Beginning with the first line, retype exactly the records below up to and including the line with "You are a computer-use agent."; pictures do not belong in the copy.

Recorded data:

#####

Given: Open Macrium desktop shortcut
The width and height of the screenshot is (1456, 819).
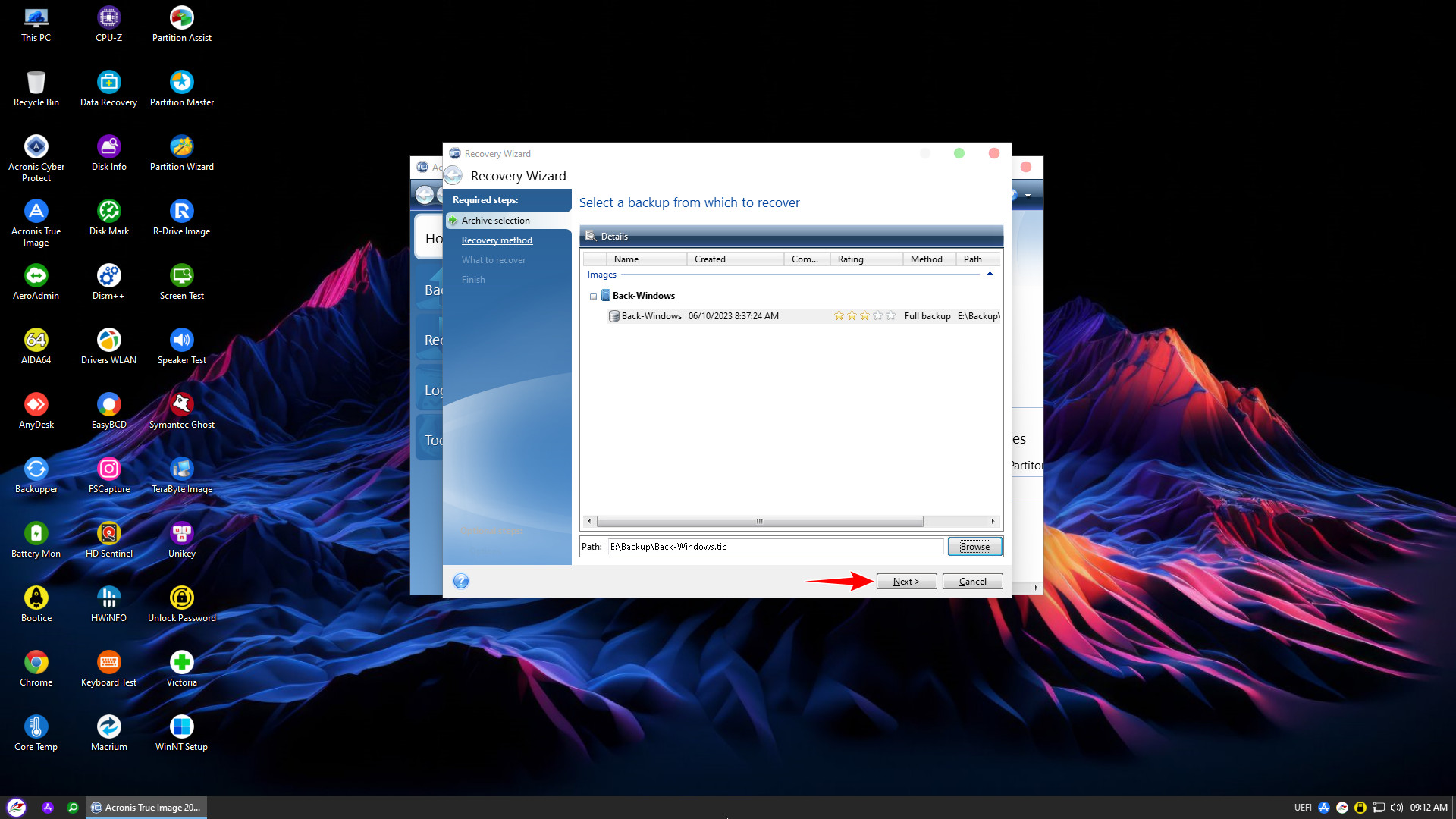Looking at the screenshot, I should pos(108,727).
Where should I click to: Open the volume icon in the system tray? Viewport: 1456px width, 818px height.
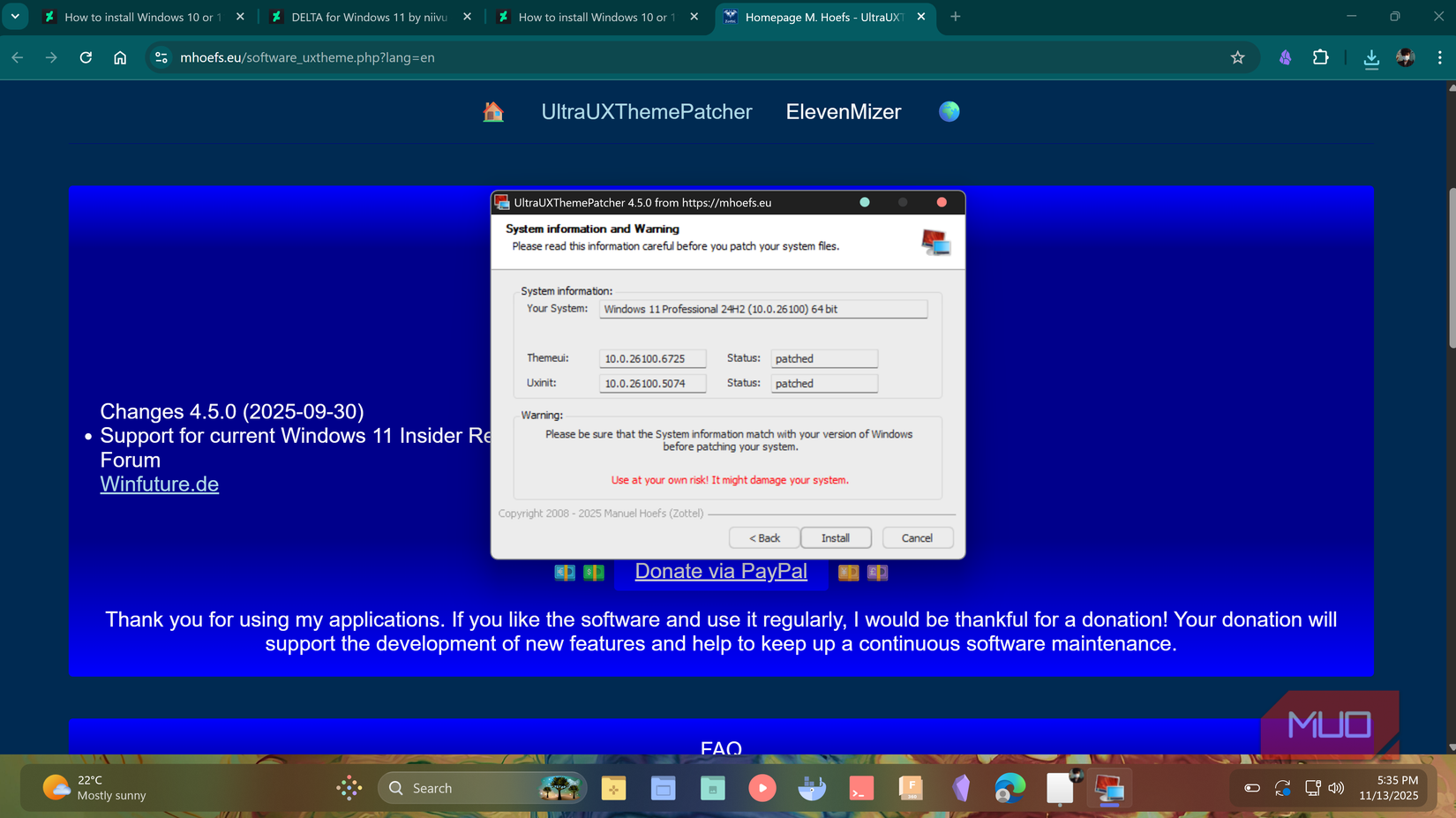[1336, 787]
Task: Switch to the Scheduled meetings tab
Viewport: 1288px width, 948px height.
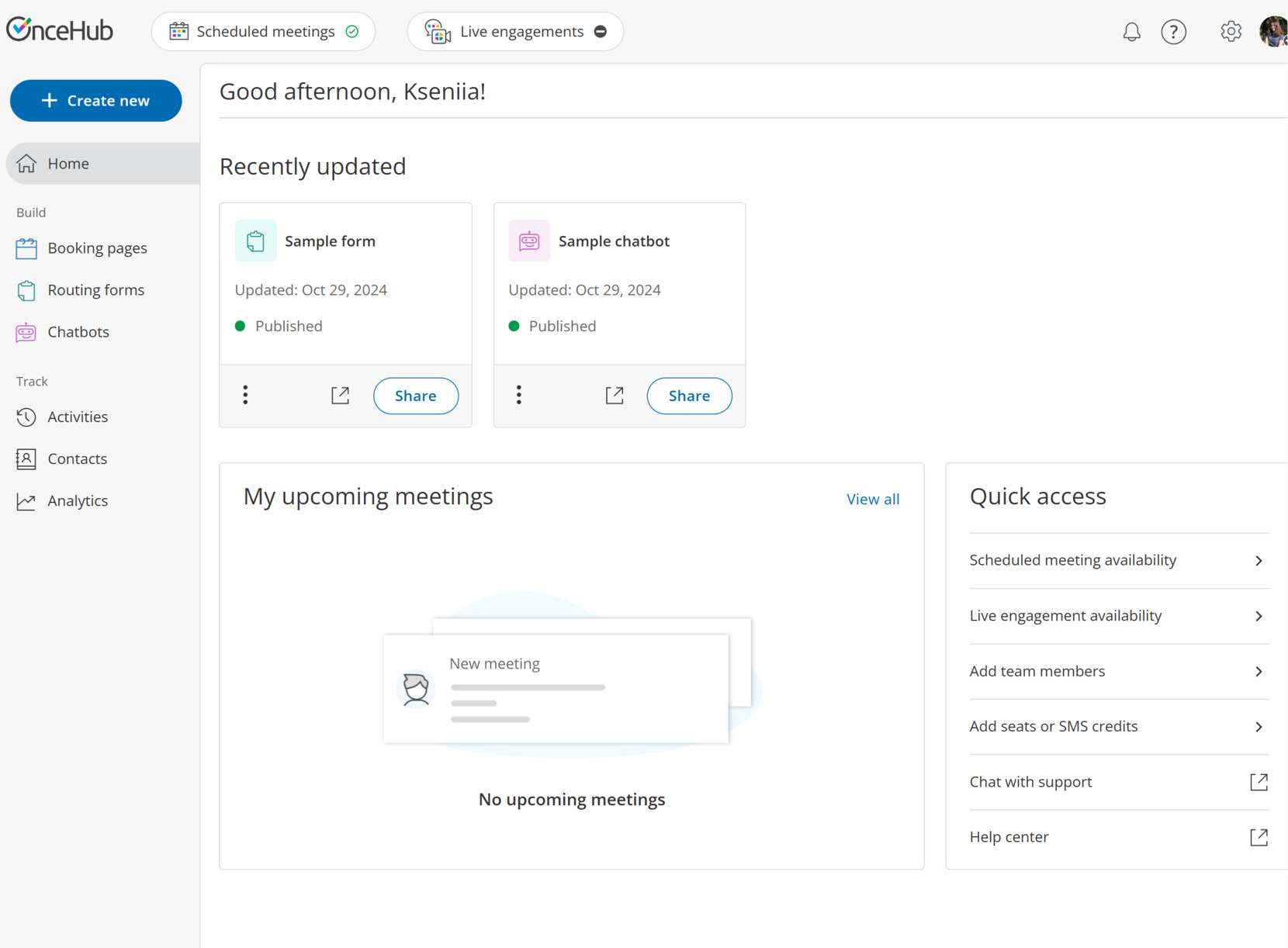Action: coord(264,31)
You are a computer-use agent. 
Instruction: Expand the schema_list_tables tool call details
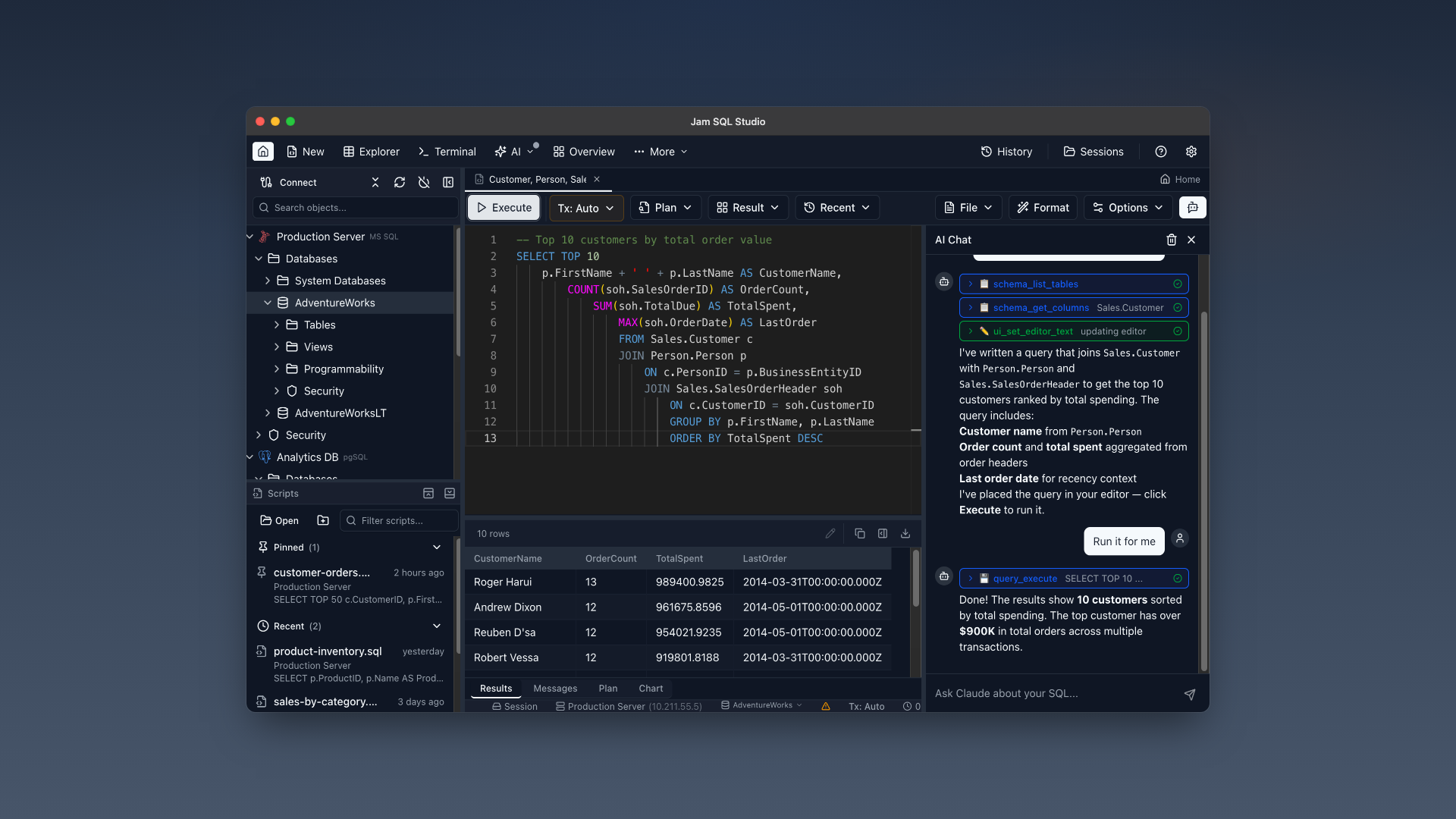coord(970,284)
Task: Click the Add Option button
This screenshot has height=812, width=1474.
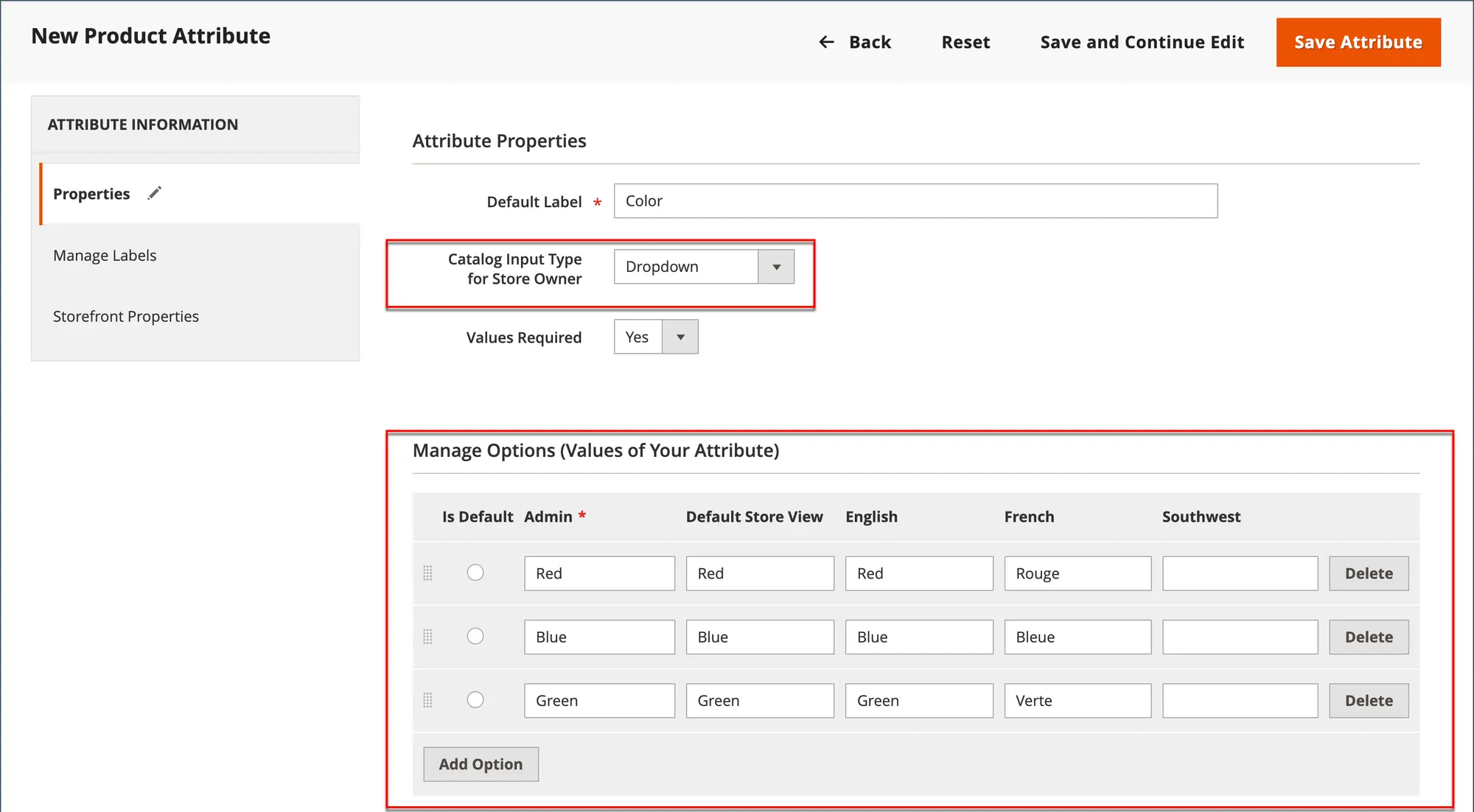Action: (x=481, y=764)
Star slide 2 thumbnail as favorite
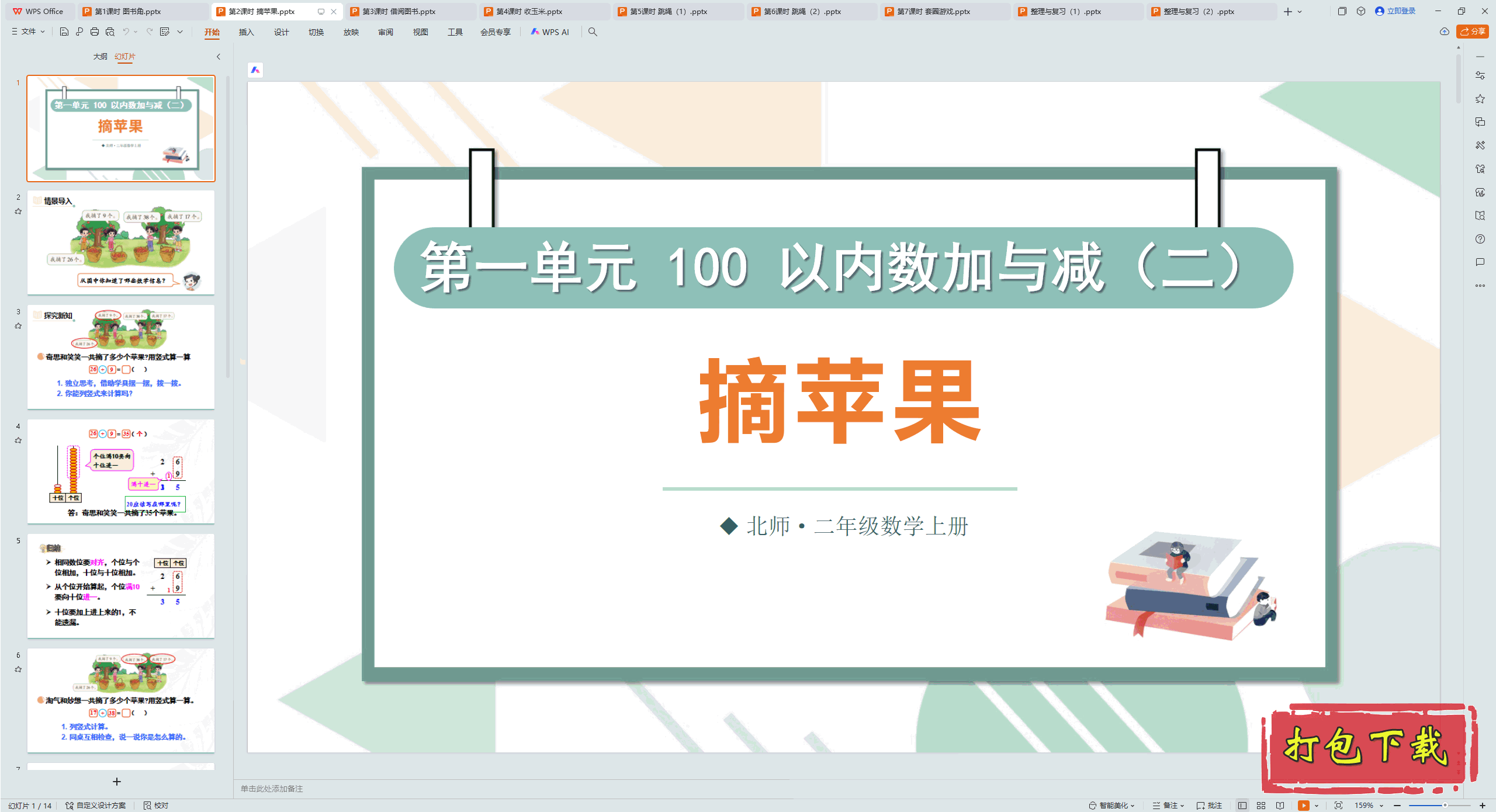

#####

● **Your solution**
Given: Open Macrium desktop shortcut
The width and height of the screenshot is (1456, 819).
Looking at the screenshot, I should pos(108,727).
Where should I click to: Open the volume icon in the system tray? Viewport: 1456px width, 818px height.
[1336, 787]
Task: Switch to the Scheduled meetings tab
Viewport: 1288px width, 948px height.
Action: coord(264,31)
You are a computer-use agent. 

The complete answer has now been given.